This post has little to do with veganism, food, or drinking, so come back tomorrow if you aren't into hearing about my personal life.
I published a post a couple weeks ago about how Homeopathic Medicine is My Homeboy, and how I've been seeking natural methods to treat my fibromyalgia. I've seen some significant improvements since I was first diagnosed, but this past week has been rough. Any number of things can aggravate fibromyalgia, and when you start experiencing more pain, etc., it's called a flare up. For me, the better part of the past week has been one big flare up. Maybe it's the heat, maybe it's the fluctuating barometric pressure, or maybe it's just my body being a dick, but no matter what's been causing it, it's made me pretty miserable.
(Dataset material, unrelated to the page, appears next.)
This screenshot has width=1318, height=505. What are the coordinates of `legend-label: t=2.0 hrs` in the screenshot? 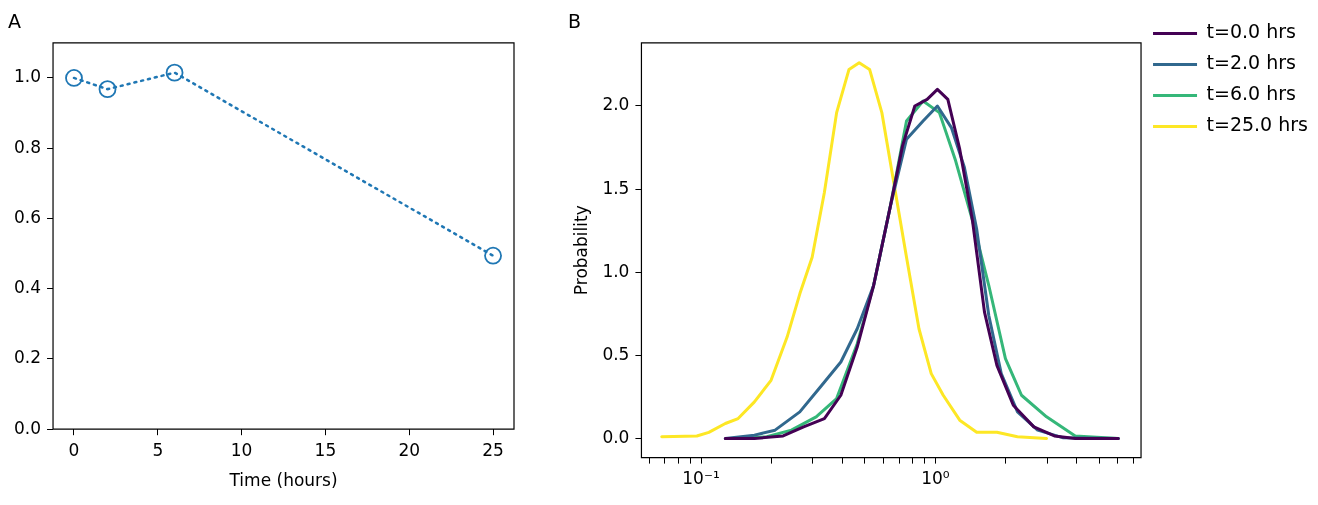 It's located at (1251, 62).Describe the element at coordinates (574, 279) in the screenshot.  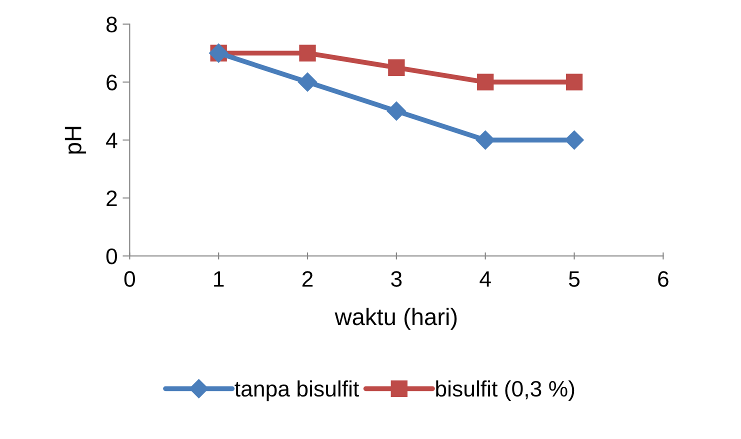
I see `x-tick-label: 5` at that location.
I think the worst thing about having fibromyalgia - besides the pain and fatigue - is that it's so unpredictable. Last weekend I ran 7 miles, NBD. A couple days later? I was too weak to get dressed. It's hard to make plans to do anything because I feel fine one day and miserable the next. As a formerly active person, it's tough to slow down a little and not do all the things I want to do. My head wants me to do the things I enjoy (except for when it's doing its own fibromyalgia tricks and is making me think like an Alzheimer's patient), but my body sometimes just says "nope." I'm feeling like an especially crummy friend and fiance right now because I really can't commit to do anything for fear of feeling like poop. I've been trying to struggle through my flare up and pretend like everything is a-ok, but sometimes I just can't. Sometimes I'm so tired I need to sleep an extra couple hours after work. Sometimes I can't shower and get dressed because every drop of water on my skin in the shower burns like acid. Sometimes I can't stand the heat because it makes my insides feel like I'm boiling from the inside out. Sometimes I lay awake all night with pain radiating down my arms and legs. I could go on forever and not really describe the pain you experience with fibromyalgia in enough detail to make someone who doesn't have it understand how it feels. Just know that it's a pain I wouldn't wish on anyone.
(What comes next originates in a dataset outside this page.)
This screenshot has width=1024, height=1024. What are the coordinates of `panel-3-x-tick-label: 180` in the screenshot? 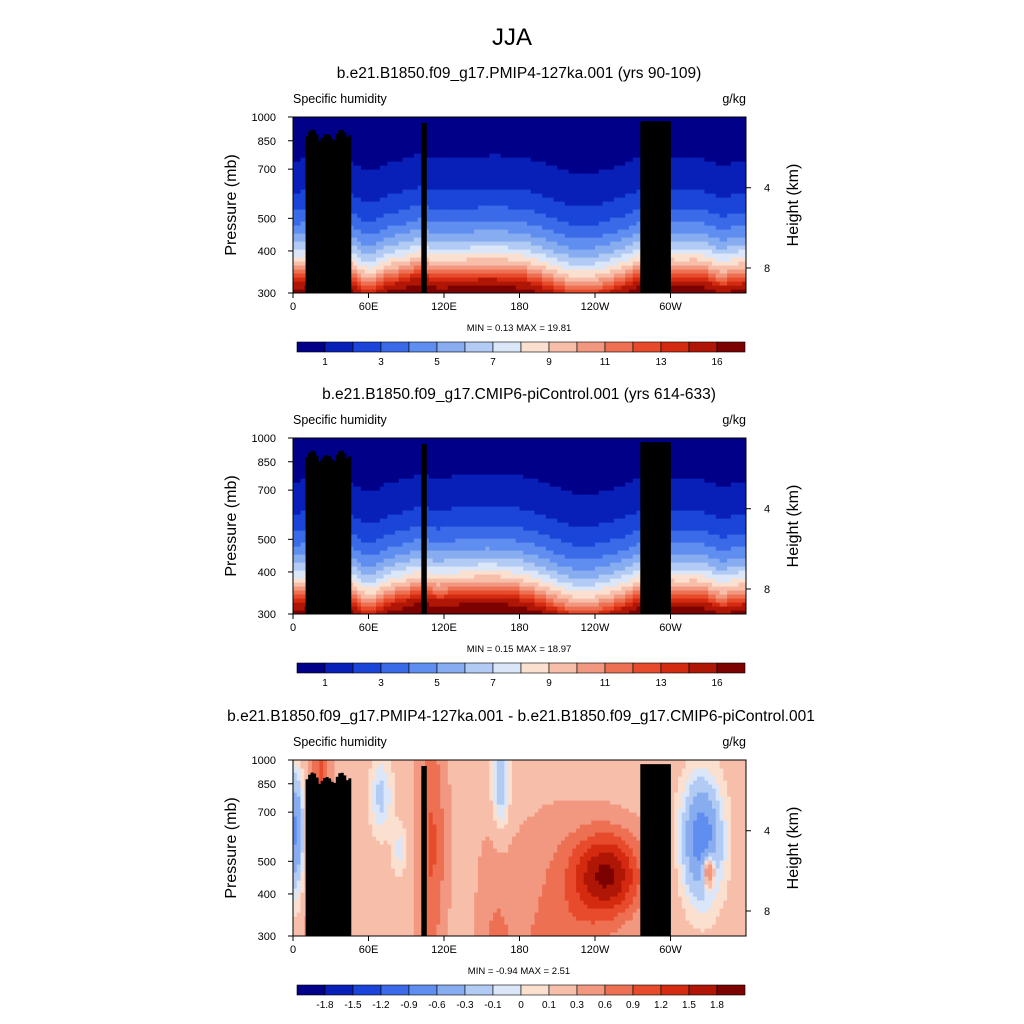 It's located at (519, 950).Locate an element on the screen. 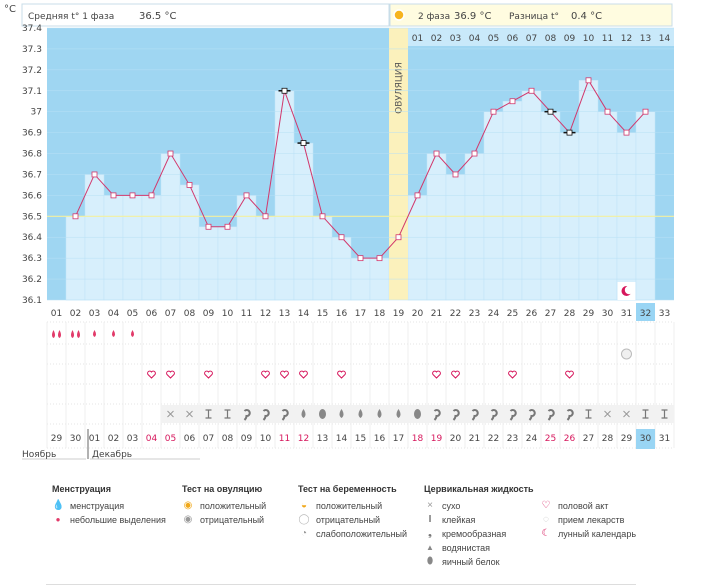  cycle-day-label: 19 is located at coordinates (399, 314).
But despite how terrible this past week has been, I'm still optimistic. I still believe going the natural route is the right way to go. I mean, my only other options are to do nothing and be miserable pretty much all of the time, or go the traditional medicine route and spend my life taking pain pills, antidepressants, sleeping pills, and more wile vegetating on my couch. And that's no way to live. I believe in my doctor and I believe that I can beat this thing or at least force fibromyalgia into a corner instead of letting it rule my life.